OEPC next contends that the Convention precludes confirmation of the award because "[t]he composition of the arbitral authority . . . was not in accordance with the agreement of the parties." Convention, art. V. §1(d). The burden on OEPC to avoid confirmation "is a heavy one, as the showing required to avoid summary confirmance is high." Zeiler v. Deitsch, 500 F.3d 157, 164 (2d Cir. 2007). There is no evidence in the record before us, however, that Smit's nondisclosure interfered with the "composition" of the arbitral authority. And the parties "explicitly settled on a form" for the arbitration, and "their commitment [was] respected." Encyc. Universalis S.A. v. Encyc. Britannica, Inc., 403 F.3d 85, 91 (2d Cir. 2005). Nondisclosure of an unrelated arbitration in this case does not appear to have undermined "the twin goals of arbitration, namely, settling disputes efficiently and avoiding long and expensive litigation." Id. at 90 (quotation marks omitted).

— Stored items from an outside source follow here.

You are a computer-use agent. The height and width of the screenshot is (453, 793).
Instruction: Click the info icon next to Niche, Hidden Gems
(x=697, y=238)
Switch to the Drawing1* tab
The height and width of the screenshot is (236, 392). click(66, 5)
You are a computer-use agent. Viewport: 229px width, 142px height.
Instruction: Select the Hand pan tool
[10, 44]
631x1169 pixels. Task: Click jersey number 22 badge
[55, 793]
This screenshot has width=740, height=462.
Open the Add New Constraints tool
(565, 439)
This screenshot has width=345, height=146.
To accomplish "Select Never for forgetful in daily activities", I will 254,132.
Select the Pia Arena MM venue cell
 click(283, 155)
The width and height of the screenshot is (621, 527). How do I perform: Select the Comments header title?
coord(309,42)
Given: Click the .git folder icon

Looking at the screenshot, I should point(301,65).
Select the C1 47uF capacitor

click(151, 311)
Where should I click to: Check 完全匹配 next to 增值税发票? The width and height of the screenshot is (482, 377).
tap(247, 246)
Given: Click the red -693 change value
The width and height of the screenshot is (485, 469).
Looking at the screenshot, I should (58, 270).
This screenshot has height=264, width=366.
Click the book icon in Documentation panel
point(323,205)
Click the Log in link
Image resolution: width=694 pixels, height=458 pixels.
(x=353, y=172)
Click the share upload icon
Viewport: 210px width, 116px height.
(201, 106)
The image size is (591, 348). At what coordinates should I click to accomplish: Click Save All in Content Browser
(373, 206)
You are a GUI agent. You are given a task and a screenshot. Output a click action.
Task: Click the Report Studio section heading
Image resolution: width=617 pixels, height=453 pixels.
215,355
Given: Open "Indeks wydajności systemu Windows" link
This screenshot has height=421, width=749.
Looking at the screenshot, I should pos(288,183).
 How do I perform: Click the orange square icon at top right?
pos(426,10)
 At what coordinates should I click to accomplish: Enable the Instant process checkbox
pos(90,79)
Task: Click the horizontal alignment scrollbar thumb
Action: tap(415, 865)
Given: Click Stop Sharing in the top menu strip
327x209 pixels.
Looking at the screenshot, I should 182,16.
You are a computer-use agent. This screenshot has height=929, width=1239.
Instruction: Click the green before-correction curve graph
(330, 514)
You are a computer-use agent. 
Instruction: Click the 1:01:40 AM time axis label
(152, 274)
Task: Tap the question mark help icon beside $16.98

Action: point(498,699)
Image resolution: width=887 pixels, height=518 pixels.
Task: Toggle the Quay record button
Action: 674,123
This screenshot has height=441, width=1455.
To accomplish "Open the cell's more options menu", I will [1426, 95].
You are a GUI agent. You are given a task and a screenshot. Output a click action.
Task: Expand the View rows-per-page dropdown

Finally, OEPC challenges two aspects of the District Court's pre-judgment interest calculation. First, it claims that the District Court used the wrong reference point for calculating the pre-judgment interest rate. OEPC argues that the District Court erred in treating March 4, 2016, as the "due date of payment" under the parties' agreements because the payment of the award was not due until April 25, 2021, making April 23, 2021, the "first Business Day prior to the due date of payment," see J. App'x 250, and the reference point for determining the interest rate. Second, OEPC argues that the District Court made a mathematical error by calculating compound interest based on a 360-day year and applying that rate to 365-day calendar years, otherwise known as the "365/360" method. Am. Timber &Trading Co. v. First Nat'l Bank of Or., 511 F.2d 980, 982 n.1 (9th Cir. 1973) (explaining that, under the 365/360 method, "interest charged for a calendar year is greater than interest charged either the 365/365 or 360/360 methods"). At least as to the second alleged error, Andes responds with a conclusory assertion in a footnote, which refers only to the District Court's "broad discretion." Appellee's Br. 46 n.37; see Tolbert v. Queens College, 242 F.3d 58, 75 (2d Cir. 2001) ("A contention is not sufficiently presented for appeal if it is conclusorily asserted only in a footnote."). To be sure, "[t]he award of interest is generally within the discretion of the district court and will not be overturned on appeal absent an abuse of discretion." ExxonMobil Oil Corp. v. TIG Ins. Co., 44 F.4th 163, 178 (2d Cir. 2022). But while the District Court may exercise its broad discretion to award pre-judgment interest, here the District Court appears to have adopted Andes's proposed final judgment without further explanation. See Special App'x 11-12. The District Court provided no justification for its determination of the due date of payment or its application of the 365/360 method. Because we are not confident, on this record, that the District Court accurately calculated the compound interest, we vacate the District Court's award of pre-judgment interest and remand for further consideration of OEPC's two objections. On remand, the District Court should adequately explain its calculation of pre-judgment interest.
We have considered OEPC's remaining arguments and conclude that they are without merit. For the foregoing reasons, the judgment of the District Court is AFFIRMED in part and VACATED in part.